Investing.com – Wall Street traded with slight gains on Monday as markets digested a string of comments from members of the Federal Reserve (Fed) and oil fought to hold onto $48.
At 15:14GMT or 11:14AM ET, the Dow 30 gained 31 points, or 0.18%, while the S&P 500 edged up 2 points, or 0.08%, and the tech-heavy NASDAQ Composite traded up 18 points, or 0.37%.
Stocks took a breather after the Dow closed last Friday with weekly losses of 0.2% which made the fourth consecutive negative week, equivalent to its worst stretch since October 2014.
On a very light economic calendar day, Markit’s May manufacturing purchasing managers’ index unexpectedly declined, creeping closer to stagnation in what was its weakest expansion since the upturn began in October 2009.

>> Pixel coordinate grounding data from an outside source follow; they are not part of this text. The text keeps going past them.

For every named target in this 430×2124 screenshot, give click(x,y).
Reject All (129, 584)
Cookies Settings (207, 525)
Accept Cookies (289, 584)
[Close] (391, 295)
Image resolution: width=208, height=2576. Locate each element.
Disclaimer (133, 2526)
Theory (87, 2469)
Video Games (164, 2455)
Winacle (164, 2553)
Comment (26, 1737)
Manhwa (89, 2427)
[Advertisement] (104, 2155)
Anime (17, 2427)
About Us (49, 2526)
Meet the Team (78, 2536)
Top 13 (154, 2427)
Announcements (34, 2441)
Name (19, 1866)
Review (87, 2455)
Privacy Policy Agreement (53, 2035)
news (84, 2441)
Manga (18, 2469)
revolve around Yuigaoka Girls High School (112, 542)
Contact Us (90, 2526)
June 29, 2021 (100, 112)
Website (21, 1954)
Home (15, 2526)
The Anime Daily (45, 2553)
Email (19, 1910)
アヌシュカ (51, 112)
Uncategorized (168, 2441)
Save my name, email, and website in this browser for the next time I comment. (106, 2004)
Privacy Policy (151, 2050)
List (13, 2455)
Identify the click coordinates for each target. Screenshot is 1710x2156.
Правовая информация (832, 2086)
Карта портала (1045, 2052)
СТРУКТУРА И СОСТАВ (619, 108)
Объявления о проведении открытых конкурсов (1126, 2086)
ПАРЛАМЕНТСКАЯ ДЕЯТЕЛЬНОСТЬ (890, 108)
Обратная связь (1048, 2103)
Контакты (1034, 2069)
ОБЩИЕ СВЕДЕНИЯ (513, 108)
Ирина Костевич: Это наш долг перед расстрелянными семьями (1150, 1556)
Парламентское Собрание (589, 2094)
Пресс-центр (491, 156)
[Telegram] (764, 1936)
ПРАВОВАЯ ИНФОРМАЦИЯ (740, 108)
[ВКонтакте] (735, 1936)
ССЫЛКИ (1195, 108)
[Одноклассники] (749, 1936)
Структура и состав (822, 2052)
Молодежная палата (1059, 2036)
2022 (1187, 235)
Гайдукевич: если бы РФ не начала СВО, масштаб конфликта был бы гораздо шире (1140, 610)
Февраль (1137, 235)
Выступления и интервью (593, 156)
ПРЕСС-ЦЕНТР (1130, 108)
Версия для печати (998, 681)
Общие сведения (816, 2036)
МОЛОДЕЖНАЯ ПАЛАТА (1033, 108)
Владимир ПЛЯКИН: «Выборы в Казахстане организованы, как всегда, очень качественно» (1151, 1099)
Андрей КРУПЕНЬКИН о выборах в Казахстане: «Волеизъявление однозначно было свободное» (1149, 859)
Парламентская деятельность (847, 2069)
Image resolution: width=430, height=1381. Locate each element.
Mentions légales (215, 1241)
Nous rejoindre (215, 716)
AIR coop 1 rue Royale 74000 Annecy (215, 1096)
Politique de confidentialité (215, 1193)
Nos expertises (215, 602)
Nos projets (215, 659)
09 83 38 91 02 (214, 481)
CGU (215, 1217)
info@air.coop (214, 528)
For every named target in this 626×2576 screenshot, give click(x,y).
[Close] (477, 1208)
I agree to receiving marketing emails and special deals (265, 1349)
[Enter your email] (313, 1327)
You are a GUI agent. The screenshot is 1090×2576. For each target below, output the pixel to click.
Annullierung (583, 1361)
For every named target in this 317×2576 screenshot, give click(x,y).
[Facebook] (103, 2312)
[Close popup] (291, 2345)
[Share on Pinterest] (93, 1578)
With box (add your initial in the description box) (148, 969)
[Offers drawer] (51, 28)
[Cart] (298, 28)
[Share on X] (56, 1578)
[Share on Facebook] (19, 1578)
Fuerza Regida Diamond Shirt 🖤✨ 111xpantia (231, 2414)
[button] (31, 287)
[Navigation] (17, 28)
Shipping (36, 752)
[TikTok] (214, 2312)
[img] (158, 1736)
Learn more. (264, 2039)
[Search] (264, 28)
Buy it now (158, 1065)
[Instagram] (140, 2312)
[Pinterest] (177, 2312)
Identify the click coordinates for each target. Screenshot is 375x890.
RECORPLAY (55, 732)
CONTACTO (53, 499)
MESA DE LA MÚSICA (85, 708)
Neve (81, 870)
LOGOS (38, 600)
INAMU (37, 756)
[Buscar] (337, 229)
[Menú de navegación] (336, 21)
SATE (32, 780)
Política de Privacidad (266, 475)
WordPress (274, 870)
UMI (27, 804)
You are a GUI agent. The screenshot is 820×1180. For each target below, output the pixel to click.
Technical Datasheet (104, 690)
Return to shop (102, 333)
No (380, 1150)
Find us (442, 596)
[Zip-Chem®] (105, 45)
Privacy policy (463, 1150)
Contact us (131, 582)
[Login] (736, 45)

Markit chief economist Chris Williamson said that “the weak manufacturing data cast doubt on the ability of the U.S. economy to rebound from its disappointing start to the year in the second quarter”.
“The survey is signaling that manufacturing will act as a drag on economic growth in the second quarter, leaving the economy once again dependent on the service sector, and consumers in particular, to sustain growth,” he added.
With this weak manufacturing activity in mind, markets digested remarks from Fed officials as they continue to weigh the possibility of a rate hike coming in June.
Over the weekend, Boston Fed president Eric Rosengren said that the U.S. was close to meeting most of the economic conditions necessary for the central bank to proceed with the tightening of monetary policy.
In a different view on Monday, St. Louis Fed president James Bullard compared and contrasted the views of U.S. central bank assuming a gradual pace of rate increases over several years while the market was discounting “almost no normalization” and suggested that there was equal evidence for both views.
Meanwhile, San Francisco Fed chief John Williams later insisted that he expected there to be two or three rates hikes this year. He did admit however that he expected debate about a hike at the June meeting and was uncertain what the outcome would be.
In any case, markets still refused to believe that the Fed would move in June, with Fed fund futures discounting the odds at only 26%, still substantially higher than the 4% in the week prior to the publication of the Fed meeting minutes.
Still on the agenda, Philadephia Fed president Patrick Harker will give a speech after the market close at 22:30GMT, or 18:30ET.
In company news, Monsanto (NYSE:MON) shot up more than 5% in the pre-market after Bayer AG NA (DE:BAYGN) announced it would pay $62 billion to acquire the seed company.
In other M&A news, Tribune Publishing plummeted more than 16% after the owner of the Los Angeles Times and Chicago Tribune rejected a takeover offer from Gannett.
Staples Inc (NASDAQ:SPLS) gained more than 3% after it was also reported by the Sunday Times to have contacted firms about the possibility of selling off European assets. The office supplies retailer had fallen more than 20% since it cancelled the merger with Office Depot.
Meanwhile, oil prices were under pressure on Monday, giving back some of last week’s gains amid easing concerns over global supply outages.
Although a combination of Nigerian, Libyan and Venezuelan supply outages, as well as reduced production of Canadian crude as a result of fires in Alberta's oil sands region, had served to support the price of black gold, some of the supply disruptions were subsiding, shifting the focus back to the growth of global oil supply.
As the OPEC meeting on June 2 neared, traders were doubtful that any meaningful deal to curb production would be agreed.
However, losses were pared and black gold moved back above $48 on reports that Genscape data showed a one million barrel draw on inventories at the Cushing oil hub, the main delivery point for NYMEX oil and the largest storage facility in the U.S.
U.S. crude futures fell 0.60% to $48.12 by 15:16 GMT, or 11:16AM ET, while Brent oil traded down 1.09% to $48.19.